Matteo Renzi (foto LaPresse)

Rischio di auto commissariamento

Redazione

Il tema più insistito nella critica a Matteo Renzi che serpeggia con più insistenza nella grande stampa verte su una sorta di contrapposizione tra l’impeto e il metodo, il primo sarebbe eccessivo, il secondo insufficiente.
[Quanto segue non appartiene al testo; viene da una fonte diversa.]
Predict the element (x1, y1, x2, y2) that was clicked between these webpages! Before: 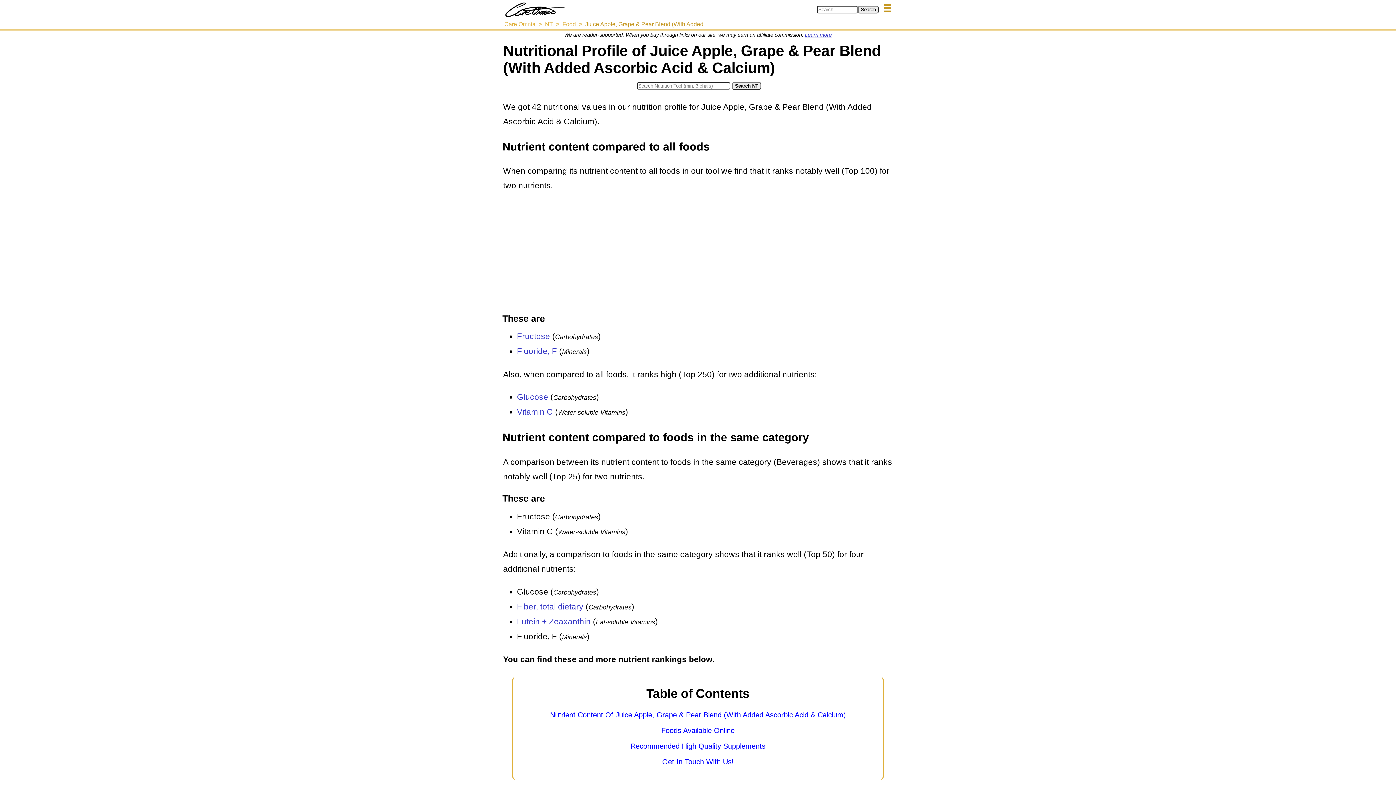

Il tema più insistito nella critica a Matteo Renzi che serpeggia con più insistenza nella grande stampa verte su una sorta di contrapposizione tra l’impeto e il metodo, il primo sarebbe eccessivo, il secondo insufficiente. Per quel che riguarda la situazione interna, in cui Renzi non ha oggi veri avversari, solo un po’ di frenatori e di sabotatori, comunque subalterni, non sembra che i pur reali difetti nel raccordo temporale delle iniziative di riforma possano procurare guai che superino quelli, in sostanza scontati, di qualche ritardo e di qualche pasticcio da sistemare in corso d’opera. Caso mai un discorso sul metodo, per così dire ma senza scomodare Cartesio, Renzi lo dovrebbe affrontare nella dimensione europea, dove ha a che fare con interlocutori e competitori dotati di forza e di esperienza ragguardevoli. La partita che si gioca è quella della emancipazione dal commissariamento (o dall’auto commissariamento se si preferisce) che era la condizione di fatto accettata dai suoi due predecessori a palazzo Chigi. Non si è trattato di un’inclinazione alla subalternità personale, ma di una sorta di applicazione di una teoria politica che risale addirittura a Beniamino Andreatta, che sosteneva apertamente che l’Italia può essere indotta a comportamenti virtuosi e a riforme che spezzino l’intreccio conservatore tra corporazioni e burocrazie solo per una pressione esterna incontenibile. Mario Monti ed Enrico Letta hanno cercato, senza successo, di applicare questa dottrina, ma gli interlocutori europei, soprattutto quelli legati alla leadership tedesca, faticano ad accettare l’idea che ora le cose hanno preso, per usare un’espressione cara al premier, un altro verso.

 

Per dare sostanza alla sua rivendicazione sacrosanta di pari dignità dell’Italia nell’ambito di una corresponsabilità europea non più così vistosamente asimmetrica, Renzi ha puntato sulla richiesta di “flessibilità” nell’interpretazione delle regole finanziarie e sulla rivendicazione del ruolo di Alto rappresentante dell’Unione per l’attuale titolare della Farnesina. Sul primo obiettivo, quello della flessibilità, concetto di per sé assai generico, ha ottenuto solo qualche frase nei comunicati e molte reprimende nei commenti, sul secondo, il cambio di poltrona per Federica Mogherini, si è trovato di fronte a un rinvio e all’evocazione di candidature alternative, che alludono in sostanza a una riproposizione del commissariamento. Per valutare se l’impeto, per la verità assai frenato, di Renzi in Europa sia adeguato all’ambiente, bisognerà aspettare i risultati finali sulle due questioni che ha posto. Quello che va capito, però, non è se si è adottato un metodo razionale, ma se si sono costruite le alleanze e le relazioni necessarie, il che non si può ancora comprendere, perché i colloqui europei, che sono cose serie, non vanno in streaming.